Страница 4 из 26
Бычок щекотал щеку, временами расплывался, исчезал, появлялся снова, снова исчезал. В эти мгновения до Тоббо доносились обрывки фраз. Говорили о сеньорах, вроде бы что-то ругательное. И все время повторяли: Багряный, Багряный… и о том, что кто-то вернулся, а кто-то зовет, и опять: Багряный…
Усилием воли Тоббо отогнал бычка. О чем это степные?
– А что нам остается? – говорил лохматый, коренастый, сидевший вполоборота к Тоббо, так что видна была только пегая грива и кончик хрящеватого носа. – Мы ж не лесные, мы на виду. Скоро и бежать станет некуда. А Багряный есть Багряный… если уж он пришел, значит, время. Он-то не подведет. Кто нас гоняет? – сеньоры. Кто из нас их любит? – никто! За чем же дело, вожаки?
– Погоди, – рассудительно перебил худой, одетый почище. – Одно дело – пошарпать замки. Это славно, спору нет.

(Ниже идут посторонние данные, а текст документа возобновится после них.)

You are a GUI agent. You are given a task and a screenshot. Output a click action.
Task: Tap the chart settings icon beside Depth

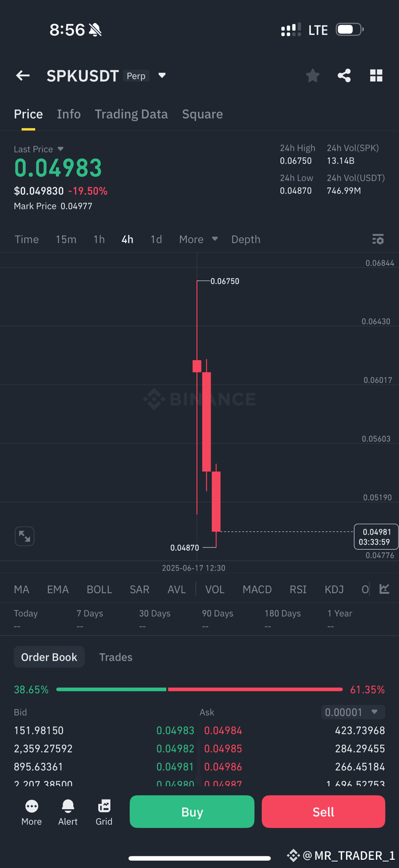click(x=378, y=239)
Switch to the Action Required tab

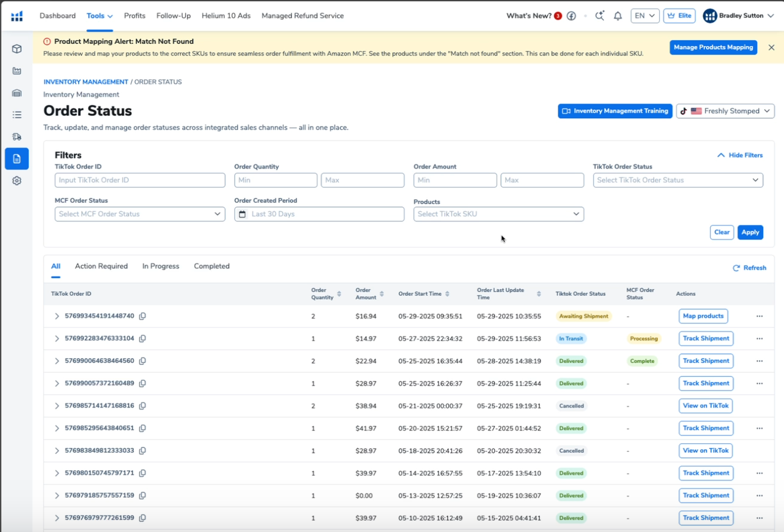pos(101,266)
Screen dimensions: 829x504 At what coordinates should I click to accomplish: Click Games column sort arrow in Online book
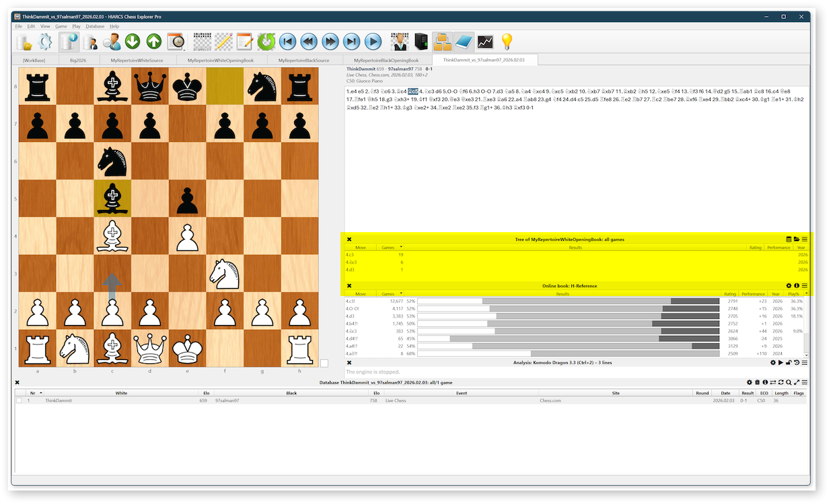[x=402, y=294]
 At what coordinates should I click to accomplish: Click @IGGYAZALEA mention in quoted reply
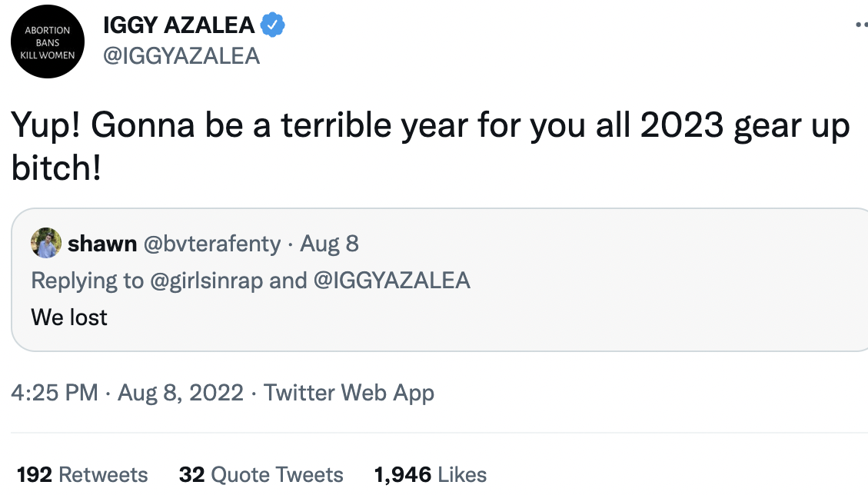(392, 281)
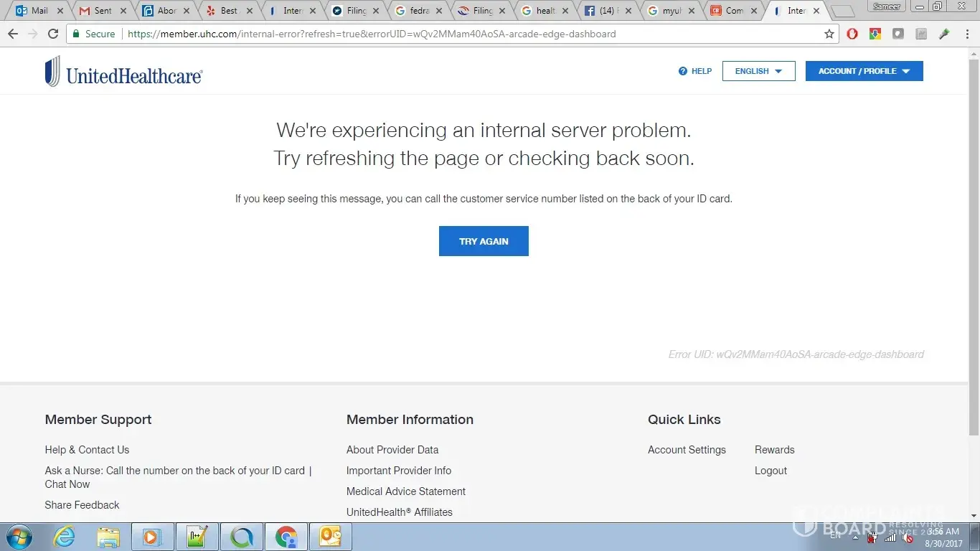This screenshot has height=551, width=980.
Task: Click the browser reload icon
Action: [53, 34]
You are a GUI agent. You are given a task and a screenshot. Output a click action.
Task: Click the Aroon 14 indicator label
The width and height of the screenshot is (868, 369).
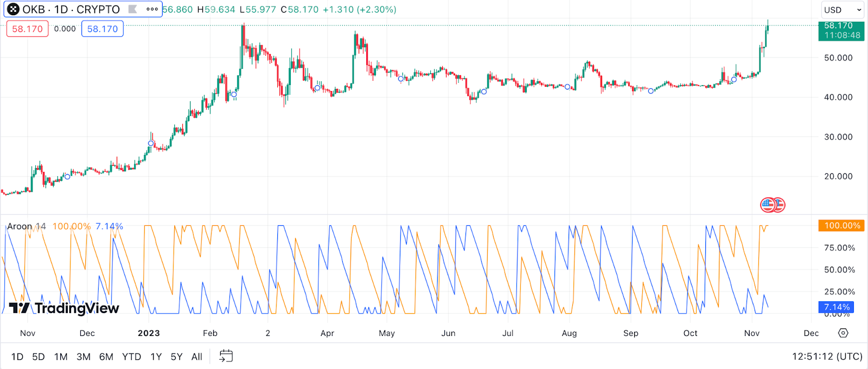pos(27,226)
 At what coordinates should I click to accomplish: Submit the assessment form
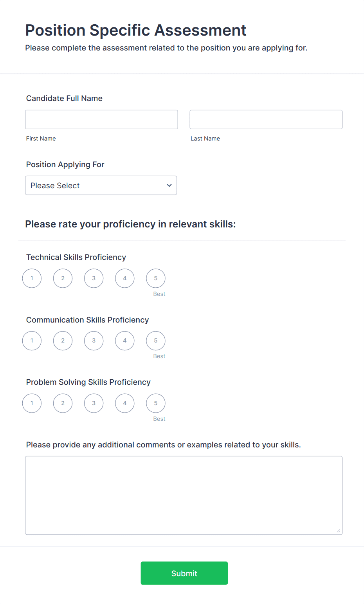(x=184, y=573)
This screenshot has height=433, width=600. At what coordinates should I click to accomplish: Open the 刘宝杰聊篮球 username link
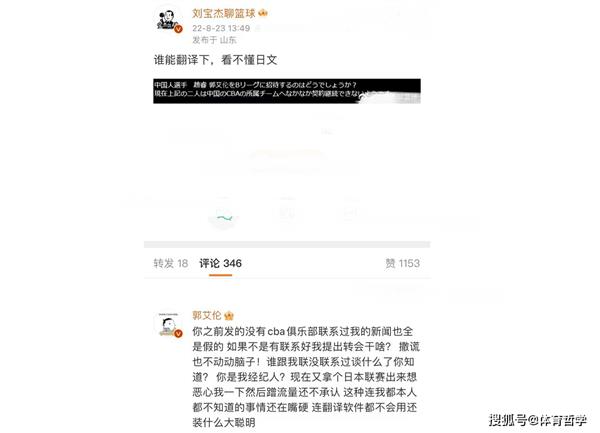click(224, 13)
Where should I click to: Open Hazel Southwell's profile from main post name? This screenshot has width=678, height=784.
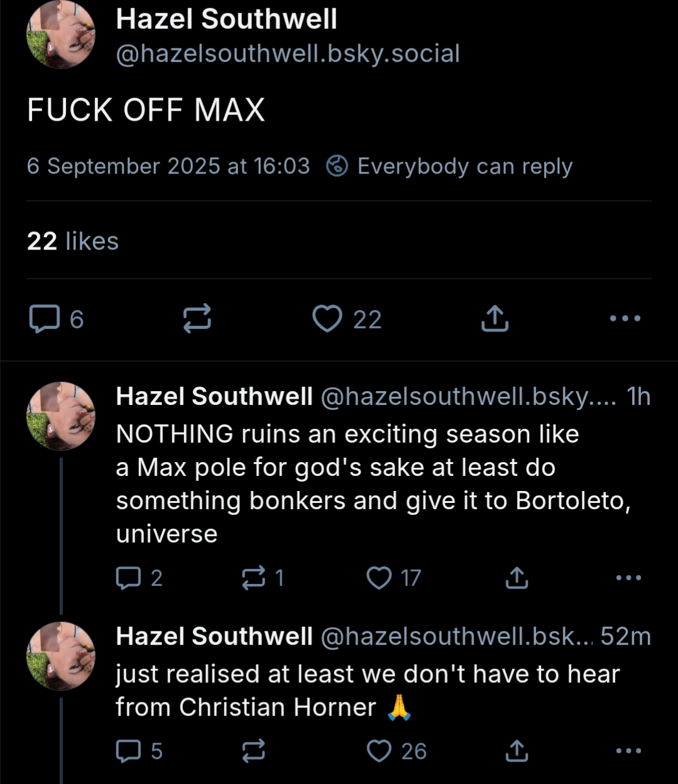pos(226,19)
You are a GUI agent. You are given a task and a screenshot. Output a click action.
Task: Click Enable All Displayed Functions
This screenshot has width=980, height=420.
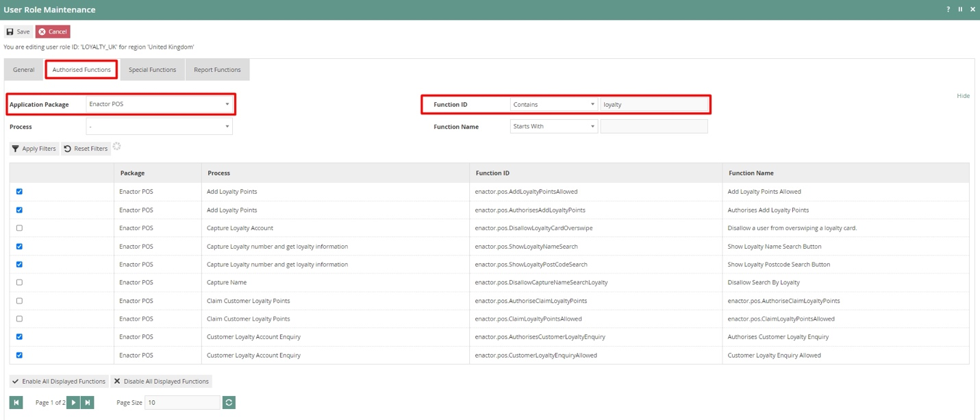click(x=59, y=381)
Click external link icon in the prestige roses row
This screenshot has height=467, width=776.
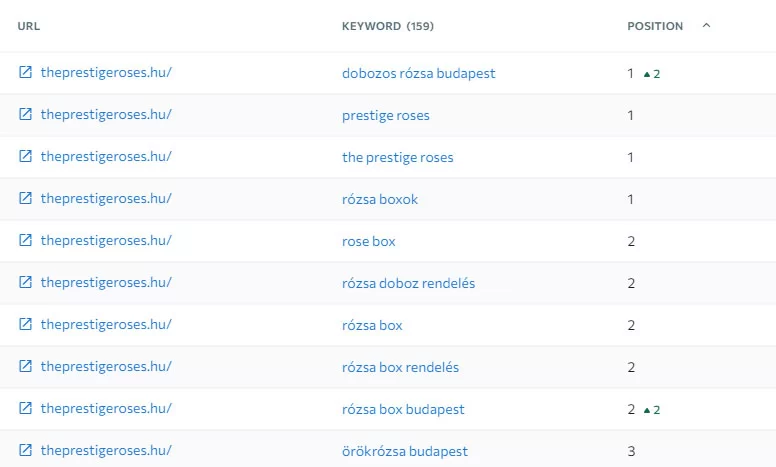(25, 156)
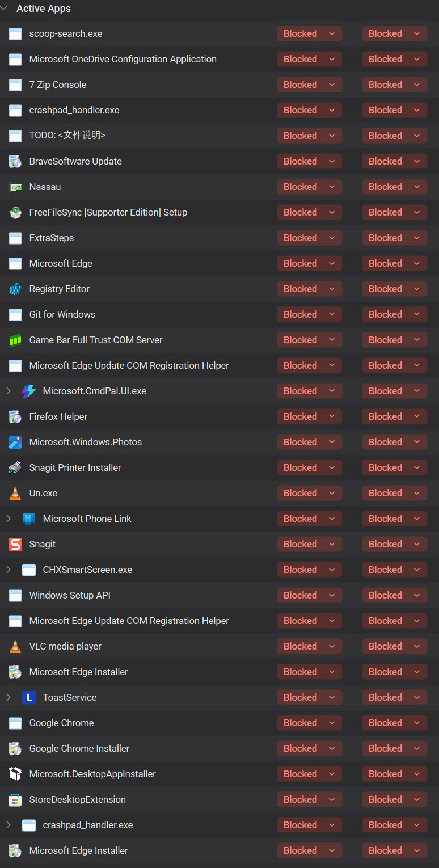Collapse the Active Apps section
This screenshot has height=868, width=439.
click(x=5, y=9)
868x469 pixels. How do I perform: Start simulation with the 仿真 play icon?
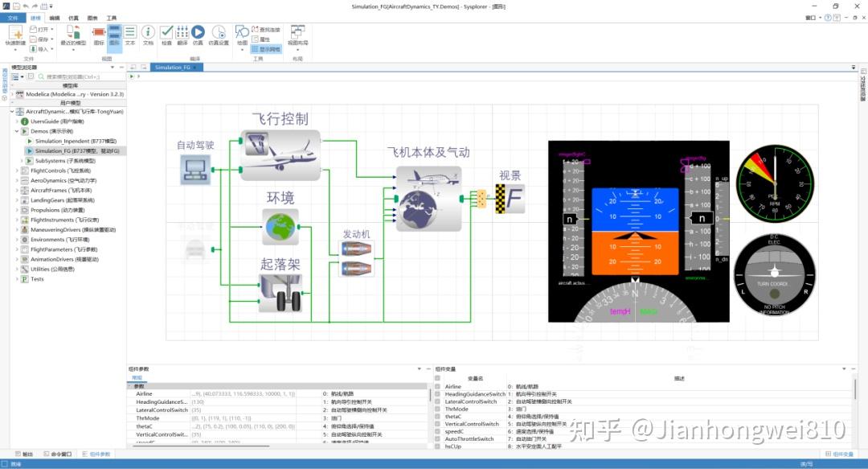click(x=199, y=32)
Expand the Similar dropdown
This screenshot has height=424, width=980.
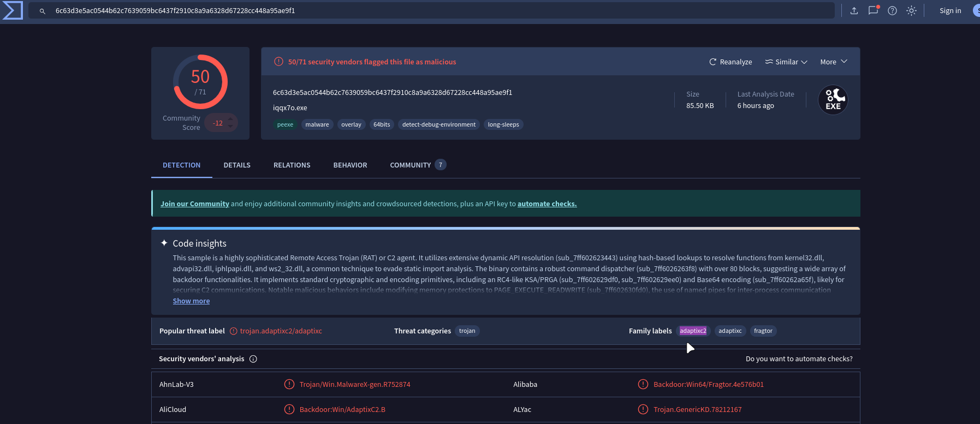click(x=786, y=62)
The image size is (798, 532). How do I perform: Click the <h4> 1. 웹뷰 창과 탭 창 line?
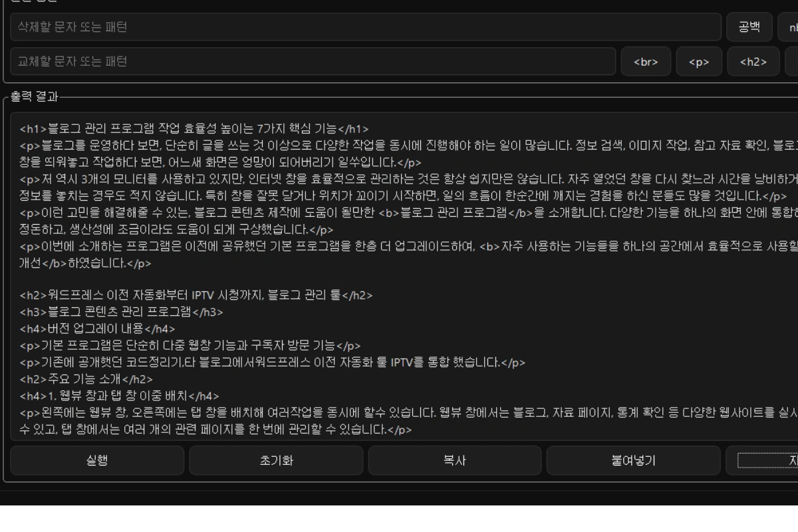coord(120,396)
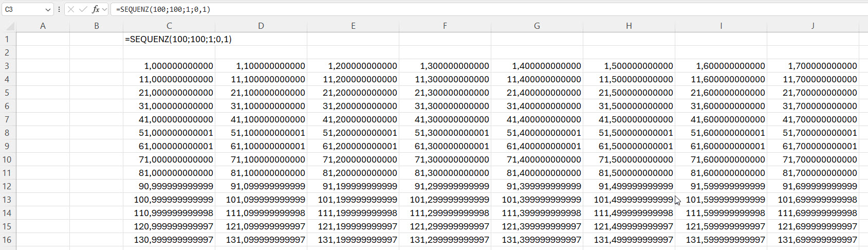Open the Name Box dropdown arrow
The width and height of the screenshot is (868, 250).
tap(48, 9)
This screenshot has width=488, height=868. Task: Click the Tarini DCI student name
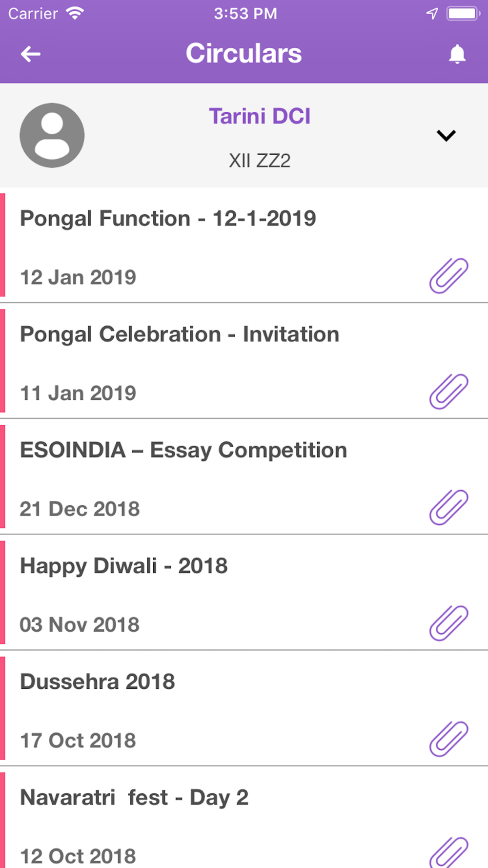[x=260, y=116]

Но ты ж чего хочешь? Ты ж бунта хочешь? Большого бунта, так? К серым потянуло? Иди. Их задавят. А с ними – и нас. А что до Багряного, так кто его видел?
Багряный, Багряный, Багряный… Ба-гря-ный…
Сознание медленно прояснялось, лица уже не кружились, бык махнул хвостом и ушел совсем. Багряный? Что-то такое, знакомое, очень знакомое… сказка, что ли…
И – резко, точно хлыстом, напрочь вышибив хмель: Багряный!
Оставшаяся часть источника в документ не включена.